Muchos años trabajó Angelito en ese taller, como él recordaba; y muchos años hacía que él se había marchado a buscar otros rumbos, esos un poco sinuosos que lo llevaron a escribir y a dejar que le robaran en sus propias narices.
Recordaba, no sin esfuerzo, los años con Garmendia y Angelito, iluminando ese pasado cada vez que, como ahora, Ángel le hablaba de ello.
-Te digo que el viejo era un tipo de ley, no un santo, pero sí un tipo honrado- decía Angelito, entusiasmado por su propia memoria, agitado también, un poco, vaya a saberse por qué, como a la espera del momento justo para lanzar alguna cosa que él no se esperaba-. De ley. Te lo puede decir cualquiera. Vos fijate que una vez yo me había mandado una gruesa, esa no te la conté; una gruesa, me había mandado yo. Date cuenta de que era un purrete. Fue al principio, cuando empecé a trabajar con él, antes de que vos llegaras. Yo de hacer muebles no entendía ni jota. El viejo me confió que le hiciera una camita, chiquita, una cuna casi. Yo la hice como me salió, o sea como el culo; y había que entregarla al otro día. “Vea, joven”, me dijo, nunca me voy a olvidar, “Vea, joven, usted me mintió cuando me dijo que sabía trabajar la madera; me doy cuenta de que usted quisiera trabajar, pero debió decirme la verdad sin vueltas. Yo le voy a enseñar el oficio, pero a partir de mañana; ahora vaya y descanse. Lo espero temprano”. Y todo con la mayor amabilidad, te juro. Yo estaba con una vergüenza que ni te digo. Me fui. Al otro día, me acuerdo que llegué antes del amanecer. El viejo tenía una cara de tremendo cansancio. Me mandó a preparar el mate. Bien amargo, como le gustaba. Después me llevó al taller y me empezó a explicar cómo era la cosa. Yo veía que había algo raro ahí, entre las máquinas, algo que no se distinguía bien, por la oscuridad. Ya te imaginarás: había laburado toda la noche para terminar la camita y entregarla como había prometido. El tipo como si nada, me explicaba cómo cortar acá, cómo agujerear allá. Yo no me podía concentrar de la vergüenza que tenía. Así que lo miré y le dije, nunca me voy a olvidar, le dije: “Don Garmendia, soy un boludo, discúlpeme” ¿Vos te pensás que el viejo se puso sentencioso o algo así? Nada que ver, se empezó a reír con unas ganas que me quedé boquiabierto. “No”, me dijo, “sos un pibe, pero el trabajo había que entregarlo hoy, si no, ni vos ni yo vamos a laburar más; ahora fijate que te muestro cómo es el baile”. Un tipo de ley, no un santo, pero sí un viejo honrado.

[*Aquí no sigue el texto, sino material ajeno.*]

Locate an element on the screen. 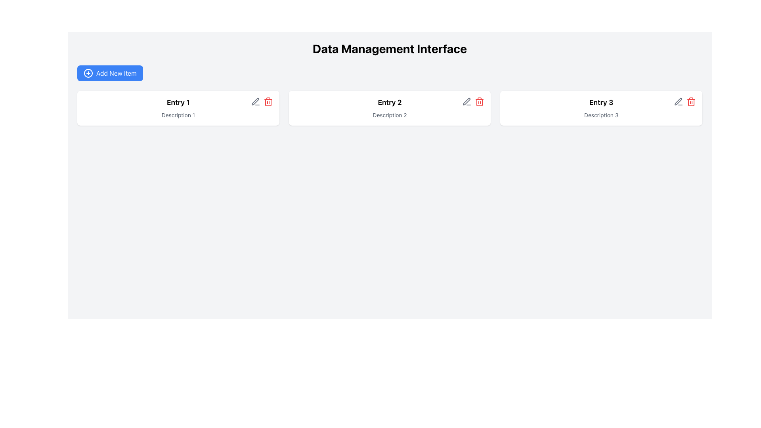 This screenshot has width=761, height=428. the 'Add New Item' button located under the 'Data Management Interface' heading to initiate adding a new item is located at coordinates (109, 73).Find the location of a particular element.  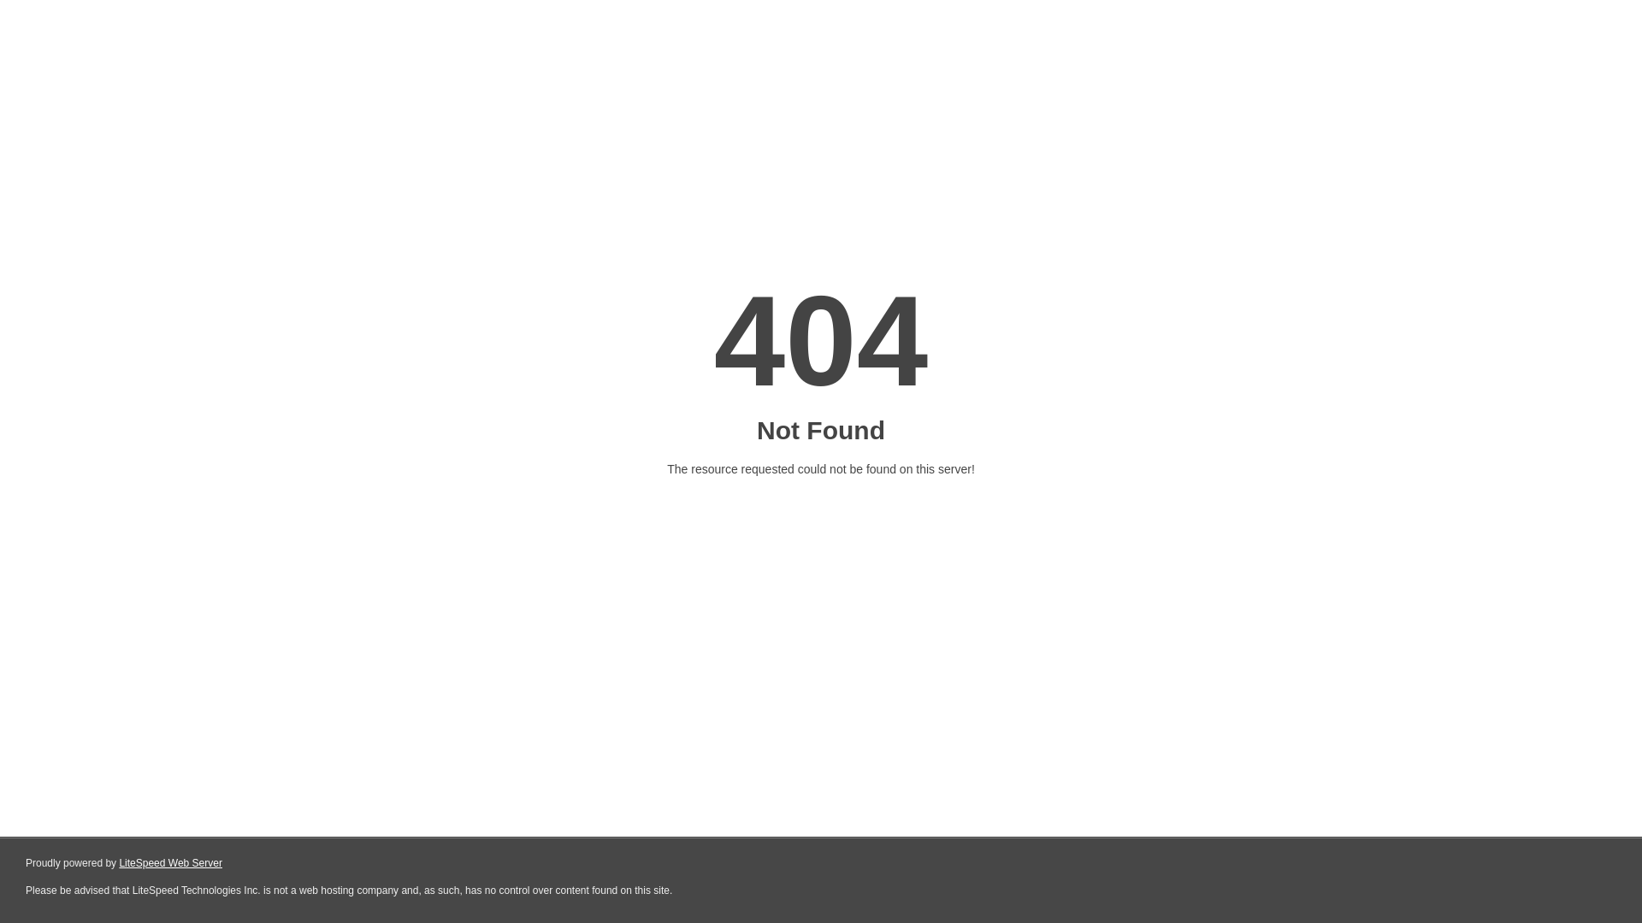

Angelito volvía a decir esa palabra y a él le vino como de golpe a la memoria el hecho de que así mismo, Santo, se llamaba el protagonista de su novela.
-Hoy te juro -agregó Angelito- que si algo sé hacer, es una buena cama.
La frase quedó sonando en el aire a causa de un silencio repentino, de uno de esos pozos vacíos que se producen cuando todos, sin motivo aparente, callan. Dicen que en esos momentos pasa un ángel. Lo cierto es que esta vez Ángel enmudecía también, sin duda a causa de sus últimas palabras, que parecieron escapársele, como si el sentido de lo que había dicho pudiera ser equívoco, como si además de la obvia adecuación de la frase a las circunstancias, hubiera otra posibilidad de lectura, potenciada por una semántica diferente, que venía de otro lado y convergía en una mera cadena de sonidos formando un nudo molesto, un quiste.
Debió haber algo de esto, porque agregó enseguida:
-Hacer ese mueble ¿no?
El silencio que siguió fue de espera para él, porque parecía que Angelito, animado por el vino y lo que había contado, se internaría en un relato nuevo, signado por un punto de vista diferente, que a él le costaría entender. Y fue así nomás, por lo que, al internarse en esa nueva historia que tenía que ver y no con Garmendia, es claro que Ángel se lo llevó con él.
-Esto te lo voy a contar porque creo que puedo confiar en vos, porque siento que me vas a entender.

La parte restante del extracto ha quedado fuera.